En marge du segment politique de haut niveau consacré au financement durable de l’éducation et de la formation, organisé le mardi 28 avril à l’hôtel Hilton de Kinshasa, le ministre du Numérique, Augustin Kibassa, a défendu une vision résolument tournée vers l’innovation technologique comme levier de transformation du système éducatif et de la recherche en République démocratique du Congo.
Intervenant lors du panel dédié au financement stratégique de la recherche et de l’éducation, le ministre a insisté sur la nécessité d’intégrer pleinement le numérique dans les politiques éducatives nationales. Pour lui, l’avenir de l’éducation congolaise repose sur sa capacité à s’adapter aux mutations technologiques mondiales.

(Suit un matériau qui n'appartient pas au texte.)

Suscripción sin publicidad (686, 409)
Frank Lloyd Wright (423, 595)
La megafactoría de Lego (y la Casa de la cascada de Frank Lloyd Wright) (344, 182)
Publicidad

« Le numérique n’est plus une option, mais une nécessité pour garantir un système éducatif performant, inclusif et compétitif », a-t-il déclaré devant un parterre composé de décideurs politiques, de partenaires techniques et financiers ainsi que d’experts du secteur.

Au cœur de son intervention, Augustin Kibassa a présenté plusieurs projets structurants portés par son ministère, parmi lesquels la mise en place d’un centre de données national (Data Center). Cette infrastructure stratégique vise à renforcer la souveraineté numérique du pays, sécuriser les données publiques et améliorer la gestion des systèmes éducatifs à travers des plateformes digitales intégrées.
Le ministre a également annoncé l’élaboration d’une stratégie nationale de l’intelligence artificielle, conçue en collaboration avec plusieurs institutions, dont le ministère de l’Éducation nationale et Nouvelle citoyenneté. Cette stratégie, a-t-il précisé, prendra en compte les réalités congolaises ainsi que les enjeux éthiques liés à l’utilisation de l’IA dans des secteurs sensibles comme l’éducation et la recherche.
« Nous devons développer une intelligence artificielle responsable, adaptée à nos besoins et capable de soutenir l’apprentissage, la recherche et l’innovation locale », a-t-il souligné.

Dans la même dynamique, Augustin Kibassa a évoqué le développement d’incubateurs technologiques destinés à accompagner les jeunes innovateurs et les start-up évoluant dans le domaine de l’éducation numérique (EdTech). Une initiative qui s’inscrit dans la volonté du gouvernement de stimuler la créativité locale et de favoriser l’émergence de solutions adaptées aux défis éducatifs du pays.
Cependant, le ministre n’a pas éludé les contraintes majeures auxquelles fait face ce chantier ambitieux, notamment le défi du financement de la recherche et des start-up technologiques. Il a appelé à une mobilisation accrue des ressources publiques et privées.
« Investir dans le numérique et la recherche, c’est préparer l’économie de demain. Nous devons créer un écosystème capable de soutenir durablement l’innovation », a-t-il insisté.

Son intervention, intégrant la logique de ces assises, visait à repenser le financement de l’éducation en RDC à l’horizon 2026-2030. En plaçant le numérique au cœur de cette transformation, le ministre du Numérique entend positionner la RDC sur la voie d’un système éducatif modernisé, résilient et conforme aux exigences du XXIe siècle.